*What the task asks:* Copy out every one of the records below, reproducing each line without any change.

>> begin Materials provided

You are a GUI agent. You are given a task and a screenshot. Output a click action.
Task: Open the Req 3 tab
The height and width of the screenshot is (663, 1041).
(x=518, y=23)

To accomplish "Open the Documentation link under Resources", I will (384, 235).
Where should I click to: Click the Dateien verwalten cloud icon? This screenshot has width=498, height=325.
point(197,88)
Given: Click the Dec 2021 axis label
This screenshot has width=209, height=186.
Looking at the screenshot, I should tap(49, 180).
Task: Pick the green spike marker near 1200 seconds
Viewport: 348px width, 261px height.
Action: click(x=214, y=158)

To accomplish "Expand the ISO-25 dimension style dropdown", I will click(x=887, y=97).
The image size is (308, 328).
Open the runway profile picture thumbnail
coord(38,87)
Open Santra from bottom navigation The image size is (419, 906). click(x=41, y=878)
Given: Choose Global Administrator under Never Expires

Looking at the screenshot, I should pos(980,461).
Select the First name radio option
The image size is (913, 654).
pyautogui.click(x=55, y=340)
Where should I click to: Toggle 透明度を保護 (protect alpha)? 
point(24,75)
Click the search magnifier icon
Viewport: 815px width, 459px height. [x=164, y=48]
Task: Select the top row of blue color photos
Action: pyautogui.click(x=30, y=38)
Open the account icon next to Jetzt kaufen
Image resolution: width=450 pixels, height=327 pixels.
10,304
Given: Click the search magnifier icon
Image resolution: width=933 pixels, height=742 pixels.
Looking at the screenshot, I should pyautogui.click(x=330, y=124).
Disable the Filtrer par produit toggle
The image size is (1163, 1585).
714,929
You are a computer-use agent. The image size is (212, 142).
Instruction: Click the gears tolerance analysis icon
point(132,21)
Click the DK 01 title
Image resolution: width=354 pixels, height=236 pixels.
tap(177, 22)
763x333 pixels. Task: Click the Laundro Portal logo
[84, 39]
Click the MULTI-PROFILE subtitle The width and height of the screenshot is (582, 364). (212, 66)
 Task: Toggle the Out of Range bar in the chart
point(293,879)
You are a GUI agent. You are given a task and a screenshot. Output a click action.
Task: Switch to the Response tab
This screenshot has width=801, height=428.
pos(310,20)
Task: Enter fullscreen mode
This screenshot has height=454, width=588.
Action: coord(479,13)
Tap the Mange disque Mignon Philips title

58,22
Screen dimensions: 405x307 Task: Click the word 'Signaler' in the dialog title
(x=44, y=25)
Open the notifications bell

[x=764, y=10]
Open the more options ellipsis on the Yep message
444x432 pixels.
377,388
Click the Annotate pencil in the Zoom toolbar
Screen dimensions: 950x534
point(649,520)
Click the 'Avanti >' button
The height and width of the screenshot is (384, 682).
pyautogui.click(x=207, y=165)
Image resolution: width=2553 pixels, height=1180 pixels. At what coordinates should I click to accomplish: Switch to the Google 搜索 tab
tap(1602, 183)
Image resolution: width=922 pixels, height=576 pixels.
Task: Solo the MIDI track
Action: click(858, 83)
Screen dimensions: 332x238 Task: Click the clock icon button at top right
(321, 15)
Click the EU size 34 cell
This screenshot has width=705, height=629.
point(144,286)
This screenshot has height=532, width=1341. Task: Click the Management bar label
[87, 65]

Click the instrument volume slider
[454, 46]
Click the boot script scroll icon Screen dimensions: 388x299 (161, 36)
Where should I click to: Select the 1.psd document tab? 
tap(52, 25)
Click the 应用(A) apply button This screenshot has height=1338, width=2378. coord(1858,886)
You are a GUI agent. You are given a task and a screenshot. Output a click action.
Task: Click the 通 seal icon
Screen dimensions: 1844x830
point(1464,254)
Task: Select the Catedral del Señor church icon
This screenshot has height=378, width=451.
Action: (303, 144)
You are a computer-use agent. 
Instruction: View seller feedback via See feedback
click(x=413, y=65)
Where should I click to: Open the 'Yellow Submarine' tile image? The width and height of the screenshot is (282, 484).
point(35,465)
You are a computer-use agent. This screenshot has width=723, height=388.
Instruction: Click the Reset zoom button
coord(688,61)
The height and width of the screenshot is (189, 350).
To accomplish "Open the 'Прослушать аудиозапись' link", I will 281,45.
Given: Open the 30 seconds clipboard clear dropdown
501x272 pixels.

>> end Materials provided

*Complete output:*
You are a GUI agent. You are given a task and a screenshot. Output a click action.
Task: Open the Req 3 tab
The height and width of the screenshot is (663, 1041).
(x=518, y=23)

To accomplish "Open the Documentation link under Resources", I will (384, 235).
Where should I click to: Click the Dateien verwalten cloud icon? This screenshot has width=498, height=325.
point(197,88)
Given: Click the Dec 2021 axis label
This screenshot has width=209, height=186.
Looking at the screenshot, I should tap(49, 180).
Task: Pick the green spike marker near 1200 seconds
Viewport: 348px width, 261px height.
Action: click(x=214, y=158)

To accomplish "Expand the ISO-25 dimension style dropdown", I will click(x=887, y=97).
The image size is (308, 328).
Open the runway profile picture thumbnail
coord(38,87)
Open Santra from bottom navigation The image size is (419, 906). click(x=41, y=878)
Given: Choose Global Administrator under Never Expires

Looking at the screenshot, I should pos(980,461).
Select the First name radio option
The image size is (913, 654).
pyautogui.click(x=55, y=340)
Where should I click to: Toggle 透明度を保護 (protect alpha)? 
point(24,75)
Click the search magnifier icon
Viewport: 815px width, 459px height. [x=164, y=48]
Task: Select the top row of blue color photos
Action: pyautogui.click(x=30, y=38)
Open the account icon next to Jetzt kaufen
Image resolution: width=450 pixels, height=327 pixels.
10,304
Given: Click the search magnifier icon
Image resolution: width=933 pixels, height=742 pixels.
Looking at the screenshot, I should pyautogui.click(x=330, y=124).
Disable the Filtrer par produit toggle
The image size is (1163, 1585).
714,929
You are a computer-use agent. The image size is (212, 142).
Instruction: Click the gears tolerance analysis icon
point(132,21)
Click the DK 01 title
Image resolution: width=354 pixels, height=236 pixels.
tap(177, 22)
763x333 pixels. Task: Click the Laundro Portal logo
[84, 39]
Click the MULTI-PROFILE subtitle The width and height of the screenshot is (582, 364). (212, 66)
 Task: Toggle the Out of Range bar in the chart
point(293,879)
You are a GUI agent. You are given a task and a screenshot. Output a click action.
Task: Switch to the Response tab
This screenshot has width=801, height=428.
pos(310,20)
Task: Enter fullscreen mode
This screenshot has height=454, width=588.
Action: coord(479,13)
Tap the Mange disque Mignon Philips title

58,22
Screen dimensions: 405x307 Task: Click the word 'Signaler' in the dialog title
(x=44, y=25)
Open the notifications bell

[x=764, y=10]
Open the more options ellipsis on the Yep message
444x432 pixels.
377,388
Click the Annotate pencil in the Zoom toolbar
Screen dimensions: 950x534
point(649,520)
Click the 'Avanti >' button
The height and width of the screenshot is (384, 682).
pyautogui.click(x=207, y=165)
Image resolution: width=2553 pixels, height=1180 pixels. At what coordinates should I click to accomplish: Switch to the Google 搜索 tab
tap(1602, 183)
Image resolution: width=922 pixels, height=576 pixels.
Task: Solo the MIDI track
Action: click(858, 83)
Screen dimensions: 332x238 Task: Click the clock icon button at top right
(321, 15)
Click the EU size 34 cell
This screenshot has width=705, height=629.
point(144,286)
This screenshot has height=532, width=1341. Task: Click the Management bar label
[87, 65]

Click the instrument volume slider
[454, 46]
Click the boot script scroll icon Screen dimensions: 388x299 (161, 36)
Where should I click to: Select the 1.psd document tab? 
tap(52, 25)
Click the 应用(A) apply button This screenshot has height=1338, width=2378. coord(1858,886)
You are a GUI agent. You are given a task and a screenshot. Output a click action.
Task: Click the 通 seal icon
Screen dimensions: 1844x830
point(1464,254)
Task: Select the Catedral del Señor church icon
This screenshot has height=378, width=451.
Action: (303, 144)
You are a computer-use agent. 
Instruction: View seller feedback via See feedback
click(x=413, y=65)
Where should I click to: Open the 'Yellow Submarine' tile image? The width and height of the screenshot is (282, 484).
point(35,465)
You are a computer-use agent. This screenshot has width=723, height=388.
Instruction: Click the Reset zoom button
coord(688,61)
The height and width of the screenshot is (189, 350).
To accomplish "Open the 'Прослушать аудиозапись' link", I will 281,45.
Given: Open the 30 seconds clipboard clear dropdown
501x272 pixels.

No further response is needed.